— START Recorded information —
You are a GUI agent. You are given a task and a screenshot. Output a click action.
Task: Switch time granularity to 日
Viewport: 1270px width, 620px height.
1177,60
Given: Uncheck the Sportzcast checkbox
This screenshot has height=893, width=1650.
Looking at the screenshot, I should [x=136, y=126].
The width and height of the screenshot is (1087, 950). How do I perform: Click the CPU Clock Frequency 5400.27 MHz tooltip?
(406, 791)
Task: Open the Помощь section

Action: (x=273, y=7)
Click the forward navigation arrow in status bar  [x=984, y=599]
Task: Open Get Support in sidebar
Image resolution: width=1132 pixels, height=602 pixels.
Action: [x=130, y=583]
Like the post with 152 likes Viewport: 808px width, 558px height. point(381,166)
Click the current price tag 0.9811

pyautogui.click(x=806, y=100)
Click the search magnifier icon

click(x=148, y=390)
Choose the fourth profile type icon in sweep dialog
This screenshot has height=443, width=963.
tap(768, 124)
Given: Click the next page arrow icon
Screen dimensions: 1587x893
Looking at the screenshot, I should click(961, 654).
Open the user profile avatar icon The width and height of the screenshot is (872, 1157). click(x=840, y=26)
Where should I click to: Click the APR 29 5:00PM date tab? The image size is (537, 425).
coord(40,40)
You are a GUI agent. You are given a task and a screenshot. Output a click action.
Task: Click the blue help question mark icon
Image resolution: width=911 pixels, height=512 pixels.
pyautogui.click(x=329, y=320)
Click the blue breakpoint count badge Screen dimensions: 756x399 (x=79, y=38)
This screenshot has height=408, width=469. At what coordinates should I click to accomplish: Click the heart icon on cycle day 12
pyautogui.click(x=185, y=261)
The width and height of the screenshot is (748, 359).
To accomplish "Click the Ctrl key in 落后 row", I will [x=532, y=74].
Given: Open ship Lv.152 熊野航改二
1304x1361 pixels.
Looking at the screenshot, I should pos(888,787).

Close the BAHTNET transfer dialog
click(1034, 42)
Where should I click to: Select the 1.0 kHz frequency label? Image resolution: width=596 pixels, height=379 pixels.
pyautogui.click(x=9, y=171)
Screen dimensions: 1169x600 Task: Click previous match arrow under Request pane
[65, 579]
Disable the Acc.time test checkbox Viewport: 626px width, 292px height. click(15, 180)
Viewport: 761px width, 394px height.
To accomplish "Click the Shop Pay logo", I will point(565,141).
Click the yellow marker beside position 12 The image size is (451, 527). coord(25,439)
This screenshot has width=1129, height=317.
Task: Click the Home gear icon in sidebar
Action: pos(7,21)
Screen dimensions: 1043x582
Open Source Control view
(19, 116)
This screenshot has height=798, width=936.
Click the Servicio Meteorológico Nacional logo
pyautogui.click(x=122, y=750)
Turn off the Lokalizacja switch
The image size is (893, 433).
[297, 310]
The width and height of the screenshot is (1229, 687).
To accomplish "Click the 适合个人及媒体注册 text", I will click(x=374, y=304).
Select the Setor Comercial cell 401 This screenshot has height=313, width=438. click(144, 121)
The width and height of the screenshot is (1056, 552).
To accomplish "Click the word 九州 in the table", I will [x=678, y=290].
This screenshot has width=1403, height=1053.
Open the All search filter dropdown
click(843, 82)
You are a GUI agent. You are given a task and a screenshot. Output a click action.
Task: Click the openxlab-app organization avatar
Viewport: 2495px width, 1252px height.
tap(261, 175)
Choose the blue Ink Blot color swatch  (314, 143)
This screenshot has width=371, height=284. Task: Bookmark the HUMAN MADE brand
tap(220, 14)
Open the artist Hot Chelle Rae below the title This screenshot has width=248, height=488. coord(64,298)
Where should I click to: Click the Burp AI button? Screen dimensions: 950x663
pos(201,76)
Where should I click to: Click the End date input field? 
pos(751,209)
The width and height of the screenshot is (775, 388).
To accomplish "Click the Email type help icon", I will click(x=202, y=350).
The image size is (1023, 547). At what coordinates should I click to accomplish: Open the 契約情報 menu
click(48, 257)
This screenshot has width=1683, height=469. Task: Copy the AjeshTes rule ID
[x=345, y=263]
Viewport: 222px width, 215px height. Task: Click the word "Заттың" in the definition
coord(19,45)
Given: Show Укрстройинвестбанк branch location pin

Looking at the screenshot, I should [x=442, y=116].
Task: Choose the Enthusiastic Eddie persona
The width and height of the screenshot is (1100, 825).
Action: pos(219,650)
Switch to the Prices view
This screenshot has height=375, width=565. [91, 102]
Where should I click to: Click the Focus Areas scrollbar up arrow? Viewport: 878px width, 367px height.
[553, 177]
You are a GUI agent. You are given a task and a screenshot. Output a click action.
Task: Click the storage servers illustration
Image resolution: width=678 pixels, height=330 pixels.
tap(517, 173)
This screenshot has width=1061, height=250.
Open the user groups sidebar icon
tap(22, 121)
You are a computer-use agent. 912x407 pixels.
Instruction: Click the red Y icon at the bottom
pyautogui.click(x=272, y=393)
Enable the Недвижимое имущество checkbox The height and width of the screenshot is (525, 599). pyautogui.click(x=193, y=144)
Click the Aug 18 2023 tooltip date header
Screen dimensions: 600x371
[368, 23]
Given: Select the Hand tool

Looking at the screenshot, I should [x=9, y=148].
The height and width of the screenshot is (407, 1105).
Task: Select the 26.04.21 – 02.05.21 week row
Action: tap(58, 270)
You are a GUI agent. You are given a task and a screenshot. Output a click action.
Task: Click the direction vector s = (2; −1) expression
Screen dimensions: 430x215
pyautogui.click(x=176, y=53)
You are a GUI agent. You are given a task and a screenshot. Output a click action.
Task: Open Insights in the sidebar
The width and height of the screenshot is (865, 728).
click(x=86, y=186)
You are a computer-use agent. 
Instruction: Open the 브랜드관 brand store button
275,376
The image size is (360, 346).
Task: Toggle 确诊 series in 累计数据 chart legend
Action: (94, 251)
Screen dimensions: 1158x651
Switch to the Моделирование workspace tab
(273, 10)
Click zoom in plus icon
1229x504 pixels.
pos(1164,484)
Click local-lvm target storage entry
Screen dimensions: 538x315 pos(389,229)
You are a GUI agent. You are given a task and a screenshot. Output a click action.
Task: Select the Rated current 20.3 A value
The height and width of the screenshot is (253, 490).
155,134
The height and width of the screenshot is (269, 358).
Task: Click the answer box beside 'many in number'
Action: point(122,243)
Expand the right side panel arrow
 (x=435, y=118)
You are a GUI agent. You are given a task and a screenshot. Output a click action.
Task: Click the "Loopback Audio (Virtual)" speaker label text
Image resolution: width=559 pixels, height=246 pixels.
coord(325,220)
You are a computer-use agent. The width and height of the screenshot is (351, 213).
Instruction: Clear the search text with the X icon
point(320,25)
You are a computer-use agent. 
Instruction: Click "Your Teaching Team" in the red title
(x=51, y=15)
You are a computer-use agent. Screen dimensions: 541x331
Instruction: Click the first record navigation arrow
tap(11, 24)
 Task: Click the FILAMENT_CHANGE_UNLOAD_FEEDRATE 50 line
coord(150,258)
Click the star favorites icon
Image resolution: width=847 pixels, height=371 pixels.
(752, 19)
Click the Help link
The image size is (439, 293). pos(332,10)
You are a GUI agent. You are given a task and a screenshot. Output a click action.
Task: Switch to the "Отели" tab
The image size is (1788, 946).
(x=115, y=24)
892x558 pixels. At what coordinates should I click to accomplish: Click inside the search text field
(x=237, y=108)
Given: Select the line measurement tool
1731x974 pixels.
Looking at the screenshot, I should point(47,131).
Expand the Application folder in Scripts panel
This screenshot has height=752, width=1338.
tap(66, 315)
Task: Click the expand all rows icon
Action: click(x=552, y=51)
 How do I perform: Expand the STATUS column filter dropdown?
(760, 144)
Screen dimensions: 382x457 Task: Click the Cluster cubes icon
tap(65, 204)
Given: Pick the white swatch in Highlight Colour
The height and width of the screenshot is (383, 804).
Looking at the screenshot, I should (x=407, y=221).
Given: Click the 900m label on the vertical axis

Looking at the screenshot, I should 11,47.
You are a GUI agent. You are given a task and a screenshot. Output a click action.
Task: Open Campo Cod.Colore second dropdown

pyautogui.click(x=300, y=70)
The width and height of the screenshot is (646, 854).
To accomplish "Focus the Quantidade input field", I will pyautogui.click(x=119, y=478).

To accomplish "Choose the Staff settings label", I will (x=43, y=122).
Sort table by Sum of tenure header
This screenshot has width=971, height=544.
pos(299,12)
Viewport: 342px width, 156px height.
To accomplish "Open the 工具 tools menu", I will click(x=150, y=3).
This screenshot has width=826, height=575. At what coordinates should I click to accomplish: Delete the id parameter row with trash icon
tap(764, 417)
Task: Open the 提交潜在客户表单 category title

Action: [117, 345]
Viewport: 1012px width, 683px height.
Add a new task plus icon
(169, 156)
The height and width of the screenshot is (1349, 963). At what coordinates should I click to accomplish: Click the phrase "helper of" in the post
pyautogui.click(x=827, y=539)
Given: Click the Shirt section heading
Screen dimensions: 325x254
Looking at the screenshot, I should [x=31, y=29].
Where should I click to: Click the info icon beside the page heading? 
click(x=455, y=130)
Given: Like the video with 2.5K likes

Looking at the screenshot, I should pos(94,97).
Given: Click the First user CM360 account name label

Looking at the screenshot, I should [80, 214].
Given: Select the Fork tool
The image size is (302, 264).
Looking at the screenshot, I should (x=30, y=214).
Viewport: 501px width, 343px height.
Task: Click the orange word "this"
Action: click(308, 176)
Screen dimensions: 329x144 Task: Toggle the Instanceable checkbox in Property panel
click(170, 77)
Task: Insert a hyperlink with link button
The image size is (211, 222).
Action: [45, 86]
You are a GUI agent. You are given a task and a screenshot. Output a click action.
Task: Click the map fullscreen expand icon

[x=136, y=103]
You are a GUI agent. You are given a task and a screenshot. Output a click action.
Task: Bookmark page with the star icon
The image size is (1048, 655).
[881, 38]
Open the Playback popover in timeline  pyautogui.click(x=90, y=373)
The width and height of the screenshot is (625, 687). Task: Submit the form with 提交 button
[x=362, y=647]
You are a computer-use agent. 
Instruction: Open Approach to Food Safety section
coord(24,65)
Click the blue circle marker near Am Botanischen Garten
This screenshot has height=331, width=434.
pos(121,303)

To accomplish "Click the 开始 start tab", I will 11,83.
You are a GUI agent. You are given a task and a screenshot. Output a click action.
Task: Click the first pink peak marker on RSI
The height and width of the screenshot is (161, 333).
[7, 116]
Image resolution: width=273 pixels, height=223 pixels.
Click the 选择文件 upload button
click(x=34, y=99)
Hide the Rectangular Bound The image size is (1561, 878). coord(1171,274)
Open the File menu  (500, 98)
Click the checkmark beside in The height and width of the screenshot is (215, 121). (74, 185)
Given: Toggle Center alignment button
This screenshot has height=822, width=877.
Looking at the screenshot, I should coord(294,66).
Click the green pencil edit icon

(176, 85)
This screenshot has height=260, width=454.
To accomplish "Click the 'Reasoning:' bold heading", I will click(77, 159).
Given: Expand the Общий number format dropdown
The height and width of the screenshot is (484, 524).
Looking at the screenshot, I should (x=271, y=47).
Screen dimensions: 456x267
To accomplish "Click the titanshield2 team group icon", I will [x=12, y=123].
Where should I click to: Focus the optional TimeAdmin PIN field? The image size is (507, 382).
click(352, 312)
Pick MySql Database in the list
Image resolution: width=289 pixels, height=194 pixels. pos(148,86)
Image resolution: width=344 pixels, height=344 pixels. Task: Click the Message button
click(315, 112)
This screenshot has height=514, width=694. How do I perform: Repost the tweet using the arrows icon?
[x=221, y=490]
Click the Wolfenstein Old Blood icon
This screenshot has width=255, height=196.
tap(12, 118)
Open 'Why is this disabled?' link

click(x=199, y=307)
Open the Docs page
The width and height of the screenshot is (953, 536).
— END Recorded information —
**Exercise:**
Starting at the line containing "Click local-lvm target storage entry" and ending with the line containing "coord(325,220)", write out those records again with "Rated current" replaced by "Nominal current" and nothing else altered.

**Solved problem:**
Click local-lvm target storage entry
Screen dimensions: 538x315 pos(389,229)
You are a GUI agent. You are given a task and a screenshot. Output a click action.
Task: Select the Nominal current 20.3 A value
The height and width of the screenshot is (253, 490).
155,134
The height and width of the screenshot is (269, 358).
Task: Click the answer box beside 'many in number'
Action: point(122,243)
Expand the right side panel arrow
 (x=435, y=118)
You are a GUI agent. You are given a task and a screenshot. Output a click action.
Task: Click the "Loopback Audio (Virtual)" speaker label text
Image resolution: width=559 pixels, height=246 pixels.
coord(325,220)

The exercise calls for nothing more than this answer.